Das Borametz


Wir sind ein bisschen überheblich mit unserem wissenschaftlichen Weltbild. Oft sind die nüchternen Erkenntnisse von damals der Stoff für lustige Geschichten von heute.

Wie zum Beispiel beim Borametz. Eine rätselhafte Kreatur Asiens, die halb Pflanze ist und halb Tier. Ein Zoophyt, wie der Brockhaus noch 1811 das erklärt.

Dieses sagenhafte Wesen schauen wir uns heute genauer an, denn die Quellen sind zahlreich. Auch, wenn wir heute darüber lachen.

Es ist aber durchaus anzunehmen, dass künftige Generationen über das, was wir für faktisches Wissen halten, auch schmunzeln werden. Die Welt ist noch lange nicht ausgeforscht!


Download der Sendung hier.
Musik: „La Trace“ von Exit Romeo / CC BY-NC-SA 3.0


Skript zur Sendung

Schon eine tolle Sache, diese Wissenschaft. Oder? Die kann zum Beispiel prima nachweisen, dass Homöopathie völliger Humbug ist. Stimmt’s, Frau Anders?

Dabei haben wir die wissenschaftliche Methode noch nicht besonders lange, wie ich immer wieder ‚mal entdecke. Die Biologie zum Beispiel heißt sich erst seit 1802 so. Ist ja nicht wirklich lange.

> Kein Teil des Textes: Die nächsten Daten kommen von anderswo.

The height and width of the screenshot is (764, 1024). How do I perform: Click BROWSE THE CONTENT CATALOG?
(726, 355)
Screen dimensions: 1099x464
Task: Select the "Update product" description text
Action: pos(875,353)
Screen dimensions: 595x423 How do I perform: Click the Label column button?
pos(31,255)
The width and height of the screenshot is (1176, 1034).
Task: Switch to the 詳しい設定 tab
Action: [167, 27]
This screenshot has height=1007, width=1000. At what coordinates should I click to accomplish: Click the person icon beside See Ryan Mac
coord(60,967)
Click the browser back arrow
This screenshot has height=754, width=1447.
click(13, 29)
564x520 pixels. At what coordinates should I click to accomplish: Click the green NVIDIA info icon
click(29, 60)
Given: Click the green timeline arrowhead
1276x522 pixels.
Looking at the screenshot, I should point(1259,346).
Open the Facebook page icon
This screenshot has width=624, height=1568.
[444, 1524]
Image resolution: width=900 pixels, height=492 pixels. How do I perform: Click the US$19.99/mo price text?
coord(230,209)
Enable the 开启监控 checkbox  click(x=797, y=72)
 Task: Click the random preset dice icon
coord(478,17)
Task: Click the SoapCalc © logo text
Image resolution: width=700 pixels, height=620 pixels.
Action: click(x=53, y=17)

Das ist das Jahr, indem sich Bonaparte zum Konsul auf Lebenszeit wählen lässt und Alexander von Humboldt durch Amerika reist. 1802 beschreibt er als erster die Höhenkrankheit und später den Merkurtransit. Ist übrigens der nächste zentrale im November nächstes Jahr. Und der übernächste dann 2190.

Wir sind mittlerweile ziemlich wissenschaftlich erzogen. Jeder weiß zum Beispiel, dass das Herz nur ein Muskel ist, der Blut durch den Körper pumpt.

Wie muss es gewesen sein, dass nicht zu wissen? Wenn man nicht die geringsten Kenntnisse davon hat, was in so einem Körper passiert, ist dann nicht jeder Mensch irgendwie eine magische Wundermaschine?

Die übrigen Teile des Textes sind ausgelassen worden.